El judío no respondió. Había subido sobre una duna y miraba fijamente hacia el Sur. ¿Qué miraba con tanto interés?
—¿Qué miráis, amigo Ben? —le preguntó el marqués.
—Me pareció haber visto un hombre deslizarse por entre las dunas y luego esconderse.
—¿Algún tuareg quizás?
—No; me pareció un negro medio desnudo.
—¡Pues vamos a descubrirle! —dijo el marqués montando de nuevo en el mahari.
Sus compañeros le imitaron, lanzándose todos entre las dunas. Aun no habían recorrido quinientos pasos, cuando pudieron ver un ser humano espantosamente flaco, con la piel negra y acartonada, malamente cubierta con un pedazo de estera, y que huía como un gamo a través de las arenas.
—¡Eh! ¡Detente, o hago fuego! —gritó el marqués en árabe—, ¡nada temas! ¡Nosotros no somos tuaregs!
Al oír aquellas palabras, el negro se detuvo en la cima de una duna, fijó en los viajeros sus ojos que parecían de porcelana, y alzó los descamados brazos como para implorar gracia.
—¿Quién eres? —le preguntó el marqués acercándose a él.
—¡No me matéis! —exclamó el desgraciado con voz temblorosa.
—Nosotros no hacemos ningún daño a las personas honradas. ¿Por qué has huido?
—Suponía que erais tuaregs.
—¿Estás solo?
—Solo; sí, señor: los otros has sido hechos prisioneros por los ladrones del desierto.
—Acaso sea uno de los acompañantes de Tasili —dijo Ben al marqués.
—¡Tasili! —replicó maravillado el negro—, ¿le conocéis?
—Hemos venido en su busca.
—¿Luego, entonces, sois las personas a quienes él aguardaba?
—¿Estabas tú con Tasili? —exclamó Ben.
—Sí, señor.
—¿Se han apoderado de él los tuaregs?
—Cierto; y se le llevaron hacia Tombuctu, en unión de dos compañeros míos, para venderlos como esclavos.
—¿Cuándo fuisteis sorprendidos?
—Hace tres semanas, hacia el anochecer.

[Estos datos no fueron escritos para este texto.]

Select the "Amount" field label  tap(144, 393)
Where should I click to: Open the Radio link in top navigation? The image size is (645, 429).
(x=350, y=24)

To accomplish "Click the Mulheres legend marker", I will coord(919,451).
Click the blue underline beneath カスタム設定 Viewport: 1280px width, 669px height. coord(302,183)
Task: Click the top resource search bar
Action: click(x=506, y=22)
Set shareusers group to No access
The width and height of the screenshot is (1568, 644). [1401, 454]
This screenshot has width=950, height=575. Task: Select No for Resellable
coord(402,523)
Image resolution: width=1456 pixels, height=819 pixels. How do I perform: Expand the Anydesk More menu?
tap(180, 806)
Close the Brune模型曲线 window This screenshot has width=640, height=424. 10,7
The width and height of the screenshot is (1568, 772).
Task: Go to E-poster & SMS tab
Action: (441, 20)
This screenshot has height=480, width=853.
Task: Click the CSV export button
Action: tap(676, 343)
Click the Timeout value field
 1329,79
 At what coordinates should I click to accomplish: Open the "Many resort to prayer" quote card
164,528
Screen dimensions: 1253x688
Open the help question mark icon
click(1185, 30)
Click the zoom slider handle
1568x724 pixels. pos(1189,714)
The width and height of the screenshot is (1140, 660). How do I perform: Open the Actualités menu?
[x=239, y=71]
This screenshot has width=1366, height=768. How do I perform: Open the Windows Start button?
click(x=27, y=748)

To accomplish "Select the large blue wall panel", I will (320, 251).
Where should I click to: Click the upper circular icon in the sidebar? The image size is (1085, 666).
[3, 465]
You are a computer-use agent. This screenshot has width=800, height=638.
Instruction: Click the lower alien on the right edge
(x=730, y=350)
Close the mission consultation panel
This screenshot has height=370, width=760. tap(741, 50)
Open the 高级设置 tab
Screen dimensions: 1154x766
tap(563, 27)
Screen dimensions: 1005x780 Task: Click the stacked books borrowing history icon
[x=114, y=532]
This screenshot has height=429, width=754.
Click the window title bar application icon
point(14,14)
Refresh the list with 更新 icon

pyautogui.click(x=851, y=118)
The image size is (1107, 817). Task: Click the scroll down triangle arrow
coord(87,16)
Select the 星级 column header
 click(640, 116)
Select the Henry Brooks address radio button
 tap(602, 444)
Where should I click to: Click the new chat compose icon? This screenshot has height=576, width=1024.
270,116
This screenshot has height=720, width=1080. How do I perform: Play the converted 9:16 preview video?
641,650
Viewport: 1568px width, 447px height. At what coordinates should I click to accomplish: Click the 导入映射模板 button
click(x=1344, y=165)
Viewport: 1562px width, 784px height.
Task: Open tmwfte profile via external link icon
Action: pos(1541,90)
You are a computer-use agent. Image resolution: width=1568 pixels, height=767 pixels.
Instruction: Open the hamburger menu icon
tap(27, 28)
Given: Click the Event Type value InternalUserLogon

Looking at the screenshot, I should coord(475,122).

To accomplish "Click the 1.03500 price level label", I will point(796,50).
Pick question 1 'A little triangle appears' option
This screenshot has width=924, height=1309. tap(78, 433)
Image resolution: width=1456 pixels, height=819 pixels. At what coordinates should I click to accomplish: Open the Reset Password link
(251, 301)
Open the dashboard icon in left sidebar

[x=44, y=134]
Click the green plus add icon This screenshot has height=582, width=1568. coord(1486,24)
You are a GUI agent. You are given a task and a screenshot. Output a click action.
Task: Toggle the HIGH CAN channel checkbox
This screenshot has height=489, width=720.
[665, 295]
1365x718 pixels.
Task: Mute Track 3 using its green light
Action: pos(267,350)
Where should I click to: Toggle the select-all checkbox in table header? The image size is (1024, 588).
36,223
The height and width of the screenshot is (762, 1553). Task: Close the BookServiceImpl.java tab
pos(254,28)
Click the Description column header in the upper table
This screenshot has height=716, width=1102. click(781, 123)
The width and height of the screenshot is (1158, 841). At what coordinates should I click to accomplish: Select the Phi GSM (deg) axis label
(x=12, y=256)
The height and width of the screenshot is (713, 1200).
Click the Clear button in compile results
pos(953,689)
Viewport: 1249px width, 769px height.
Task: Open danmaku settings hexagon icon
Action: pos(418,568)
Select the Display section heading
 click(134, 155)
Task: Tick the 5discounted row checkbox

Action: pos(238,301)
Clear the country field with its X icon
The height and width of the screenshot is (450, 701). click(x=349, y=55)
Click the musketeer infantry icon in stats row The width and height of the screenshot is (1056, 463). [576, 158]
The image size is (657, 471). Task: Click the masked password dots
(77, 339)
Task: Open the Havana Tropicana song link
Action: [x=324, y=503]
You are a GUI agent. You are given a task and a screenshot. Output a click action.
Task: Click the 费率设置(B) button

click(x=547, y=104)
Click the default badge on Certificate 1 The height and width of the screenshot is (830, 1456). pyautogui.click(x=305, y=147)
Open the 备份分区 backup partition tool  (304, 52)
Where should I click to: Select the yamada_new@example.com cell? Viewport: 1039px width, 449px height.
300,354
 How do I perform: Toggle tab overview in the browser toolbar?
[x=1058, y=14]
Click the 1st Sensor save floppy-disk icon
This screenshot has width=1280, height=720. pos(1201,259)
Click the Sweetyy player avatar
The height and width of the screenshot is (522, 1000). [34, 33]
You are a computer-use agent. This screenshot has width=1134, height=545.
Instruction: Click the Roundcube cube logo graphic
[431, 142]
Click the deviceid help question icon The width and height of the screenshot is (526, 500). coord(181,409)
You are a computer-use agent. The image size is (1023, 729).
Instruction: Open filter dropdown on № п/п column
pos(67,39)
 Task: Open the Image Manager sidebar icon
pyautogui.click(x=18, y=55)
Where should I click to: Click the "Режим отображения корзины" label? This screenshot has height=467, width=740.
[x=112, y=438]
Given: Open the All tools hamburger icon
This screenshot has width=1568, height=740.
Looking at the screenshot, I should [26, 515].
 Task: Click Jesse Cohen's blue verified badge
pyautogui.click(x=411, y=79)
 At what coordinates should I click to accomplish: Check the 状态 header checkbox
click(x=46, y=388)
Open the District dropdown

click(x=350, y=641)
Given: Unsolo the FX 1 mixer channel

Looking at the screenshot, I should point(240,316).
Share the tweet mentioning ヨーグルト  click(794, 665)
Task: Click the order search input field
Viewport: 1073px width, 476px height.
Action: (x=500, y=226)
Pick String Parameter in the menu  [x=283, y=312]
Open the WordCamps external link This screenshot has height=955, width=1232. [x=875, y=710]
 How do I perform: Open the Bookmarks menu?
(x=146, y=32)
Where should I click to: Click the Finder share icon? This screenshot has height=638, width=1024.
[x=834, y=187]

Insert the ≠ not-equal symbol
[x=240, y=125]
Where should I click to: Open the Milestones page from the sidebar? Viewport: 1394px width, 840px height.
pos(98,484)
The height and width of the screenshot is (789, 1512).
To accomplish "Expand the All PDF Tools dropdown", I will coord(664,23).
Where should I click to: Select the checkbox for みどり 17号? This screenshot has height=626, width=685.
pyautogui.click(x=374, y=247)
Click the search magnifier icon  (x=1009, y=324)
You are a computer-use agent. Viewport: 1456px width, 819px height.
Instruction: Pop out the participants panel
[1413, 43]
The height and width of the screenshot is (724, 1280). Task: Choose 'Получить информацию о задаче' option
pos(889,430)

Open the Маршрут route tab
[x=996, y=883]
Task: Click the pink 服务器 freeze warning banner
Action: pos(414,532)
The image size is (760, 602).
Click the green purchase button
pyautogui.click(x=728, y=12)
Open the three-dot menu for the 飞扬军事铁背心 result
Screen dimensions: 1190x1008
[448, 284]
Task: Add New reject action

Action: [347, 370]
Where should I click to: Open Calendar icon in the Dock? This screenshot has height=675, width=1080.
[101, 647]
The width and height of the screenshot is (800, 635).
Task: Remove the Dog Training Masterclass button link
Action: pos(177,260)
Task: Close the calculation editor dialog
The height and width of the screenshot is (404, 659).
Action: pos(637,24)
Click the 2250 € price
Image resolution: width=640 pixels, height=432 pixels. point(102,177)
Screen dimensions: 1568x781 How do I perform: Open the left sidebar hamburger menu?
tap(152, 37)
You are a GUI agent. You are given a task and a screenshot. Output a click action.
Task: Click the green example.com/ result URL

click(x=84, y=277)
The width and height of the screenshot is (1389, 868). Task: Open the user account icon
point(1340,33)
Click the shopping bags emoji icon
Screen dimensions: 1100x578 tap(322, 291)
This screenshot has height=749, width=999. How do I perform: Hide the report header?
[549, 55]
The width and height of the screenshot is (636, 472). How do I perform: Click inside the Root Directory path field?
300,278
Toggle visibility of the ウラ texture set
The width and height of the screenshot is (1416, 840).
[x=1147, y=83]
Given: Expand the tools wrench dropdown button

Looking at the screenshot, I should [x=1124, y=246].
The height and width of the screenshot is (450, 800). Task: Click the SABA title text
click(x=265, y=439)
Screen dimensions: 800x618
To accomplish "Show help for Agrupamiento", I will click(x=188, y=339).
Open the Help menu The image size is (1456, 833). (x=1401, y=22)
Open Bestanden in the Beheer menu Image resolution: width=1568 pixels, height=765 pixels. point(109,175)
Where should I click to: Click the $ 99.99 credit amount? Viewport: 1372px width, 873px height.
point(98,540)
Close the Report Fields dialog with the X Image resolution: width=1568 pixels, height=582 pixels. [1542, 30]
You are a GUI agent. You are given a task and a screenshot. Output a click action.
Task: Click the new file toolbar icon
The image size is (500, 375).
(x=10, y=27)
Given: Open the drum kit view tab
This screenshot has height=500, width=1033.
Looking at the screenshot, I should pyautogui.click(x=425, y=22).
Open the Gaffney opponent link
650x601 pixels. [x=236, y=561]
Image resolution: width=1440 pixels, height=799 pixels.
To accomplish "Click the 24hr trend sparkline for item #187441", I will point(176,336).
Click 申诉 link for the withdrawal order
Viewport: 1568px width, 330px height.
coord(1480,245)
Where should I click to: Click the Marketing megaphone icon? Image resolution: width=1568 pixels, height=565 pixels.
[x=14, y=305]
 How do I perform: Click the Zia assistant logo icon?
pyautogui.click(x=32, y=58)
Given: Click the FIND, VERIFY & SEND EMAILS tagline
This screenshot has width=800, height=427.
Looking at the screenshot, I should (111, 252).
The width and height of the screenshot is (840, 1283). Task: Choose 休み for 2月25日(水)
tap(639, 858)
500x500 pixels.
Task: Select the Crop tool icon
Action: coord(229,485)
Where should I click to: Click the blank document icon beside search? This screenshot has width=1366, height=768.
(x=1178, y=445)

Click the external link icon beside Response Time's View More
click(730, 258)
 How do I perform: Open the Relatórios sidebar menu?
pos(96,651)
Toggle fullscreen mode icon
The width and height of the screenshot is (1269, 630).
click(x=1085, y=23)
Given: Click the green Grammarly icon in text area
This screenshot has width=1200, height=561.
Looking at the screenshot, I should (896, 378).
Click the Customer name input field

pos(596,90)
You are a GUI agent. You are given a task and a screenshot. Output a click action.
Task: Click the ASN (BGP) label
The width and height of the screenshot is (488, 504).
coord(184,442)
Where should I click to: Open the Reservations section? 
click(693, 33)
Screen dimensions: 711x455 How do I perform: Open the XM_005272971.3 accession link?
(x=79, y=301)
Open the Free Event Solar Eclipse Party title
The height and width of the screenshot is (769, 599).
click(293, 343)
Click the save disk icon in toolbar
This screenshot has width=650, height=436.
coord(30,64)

Los tuaregs, que eran unos veinte, se nos echaron encima cuando preparábamos la cena. Yo pude huir; pero Tasili y mis dos compañeros fueron atados, y se los llevaron en sus camellos. Habiéndome acercado por la noche con mucha cautela al campamento de los tuaregs, por unas palabras que oí pude deducir que iban a Tombuctu y que pensaban vender a los prisioneros en aquel mercado.
—¡Pobre Tasili! —exclamó Ben con dolor—, ¡pero no importa; nosotros le encontraremos!
—Sí, Ben —dijo el marqués—; y, además, es necesario que habléis con él. Volvamos al oasis para dar comida a este desgraciado, que parece un moribundo.
—Tres semanas hace ya que sólo vivo de dátiles, y hasta ese alimento se me ha concluido hace cuatro días.
Cuando retomaron al oasis la caravana estaba ya reunida, y los beduinos acababan de levantar las tiendas alrededor del pozo.